Neonatal abnormalities were also higher among those experiencing a rebound (20% vs. 4.7%), however, the authors noted that “larger prospective studies are required to conclude whether antithyroid drug withdrawal affects fetal outcome.”
In the rebound group, the mean duration of antithyroid medication use was 24.7 months versus 35.1 months in the nonrebound group, however, the difference was not statistically significant (P = .07). And 40% of the rebound group had a history of miscarriage versus 32.6% in the non-rebound group, but was also not significantly different (P = .56).
The authors noted that half of those in the rebound group developed hyperthyroidism more than 4 weeks after their withdrawal from antithyroid medications, “which seemed to have circumvented the most sensitive period of teratogenesis between 6 and 10 weeks of pregnancy.”

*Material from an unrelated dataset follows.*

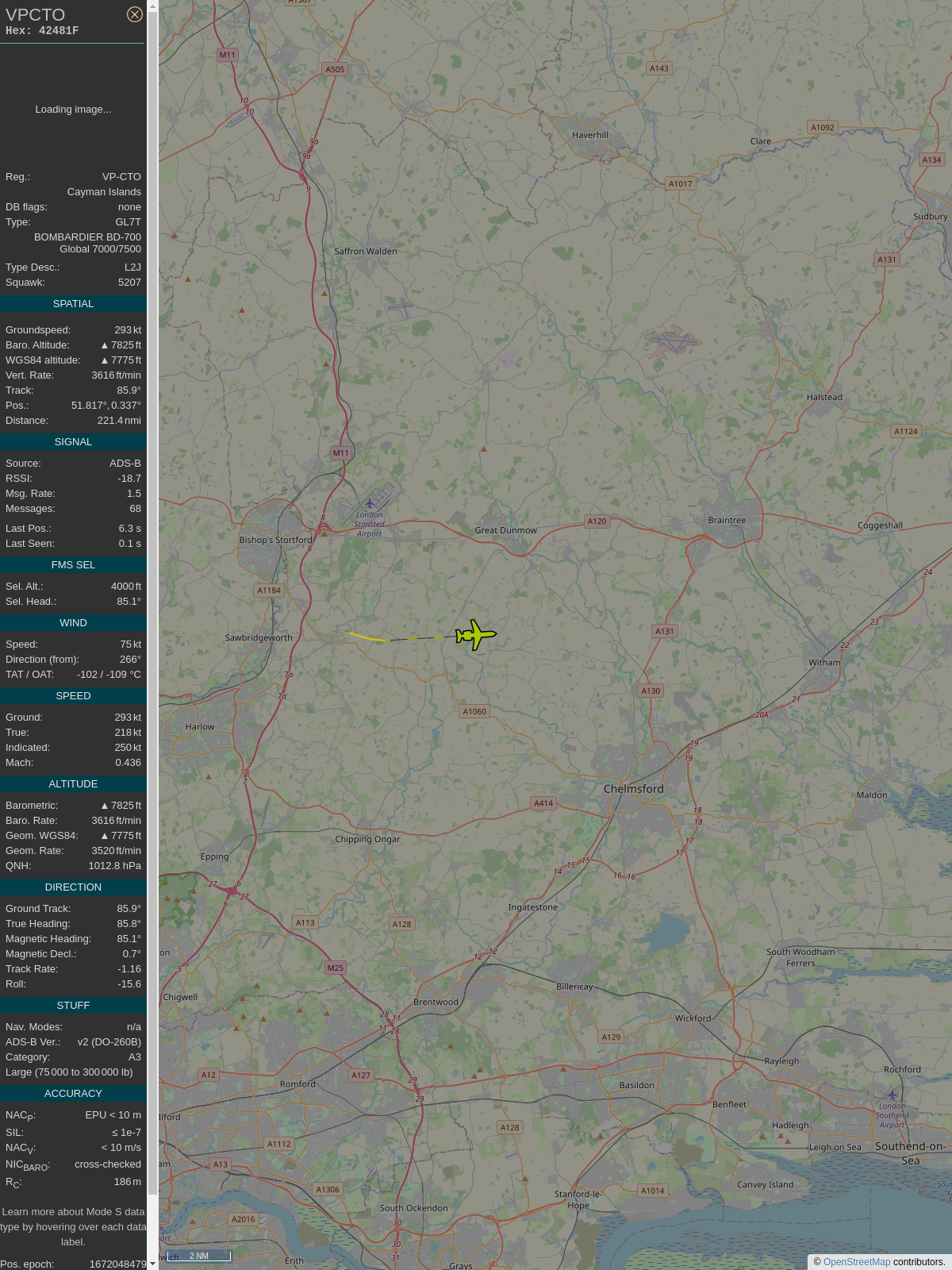
Task: Select the M11 road shield near Stansted
Action: coord(340,452)
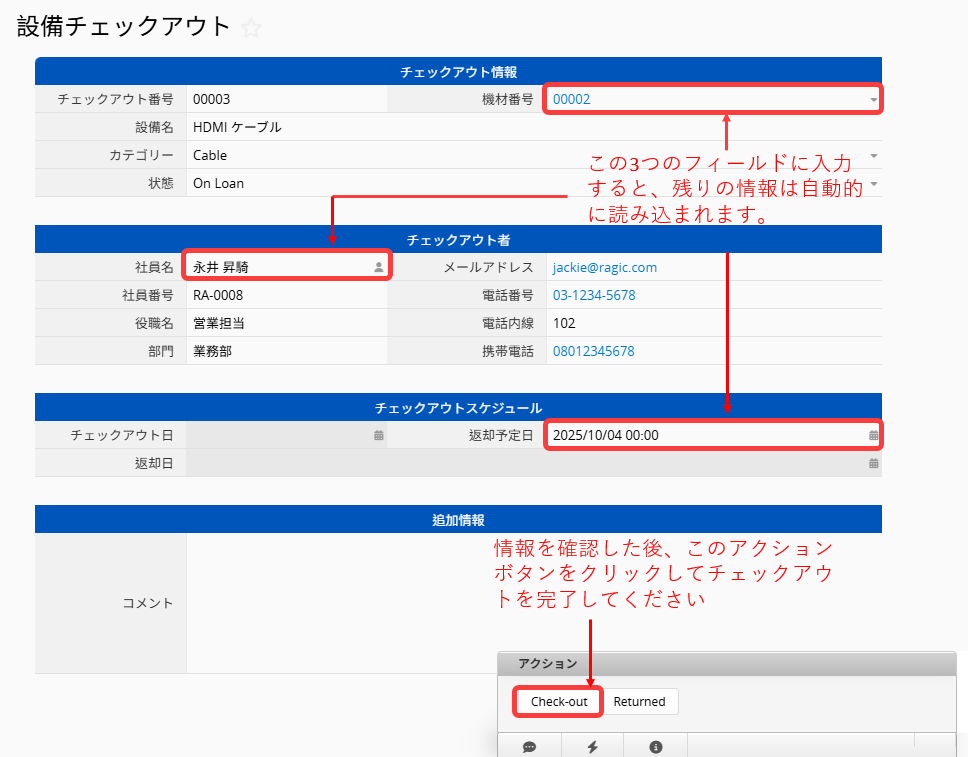Viewport: 968px width, 757px height.
Task: Expand the カテゴリー dropdown arrow
Action: [873, 156]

Hou added that restarting antithyroid medication did not increase the risk of adverse outcomes for offspring.
“A low dose of antithyroid medications may be a good choice for women with subnormal TSH and/or positive TRAb in early pregnancy,” Hou concluded. “Because of the small size of our study, a larger prospective study is needed to overcome the potential selection bias and to verify the conclusions.”
Findings consistent with Finnish study
In her own recent study, which included 2,144 women in Finland who experienced hyperthyroidism during pregnancy, Dr. Turunen and colleagues found that having hyperthyroidism, with or without antithyroid drug treatment, was associated with an increased odds of pregnancy and/or prenatal complications, compared with those without thyroid disease.
“In our study, we observed an increased risk of adverse pregnancy outcomes also in mothers with previous diagnosis and/or treatment of hyperthyroidism, not only with overt hyperthyroidism treated with antithyroid drugs,” she told this news organization.
“I think that especially those patients with positive antibodies [TRAbs] are at risk even if they are euthyroid,” she noted. “Withdrawal of antithyroid drugs in these patients is a risk.”
“Probably continuing antithyroid treatment with low dose is a better option,” she said.
The authors and Dr. Turunen reported no relevant financial relationships.
A version of this article first appeared on Medscape.com.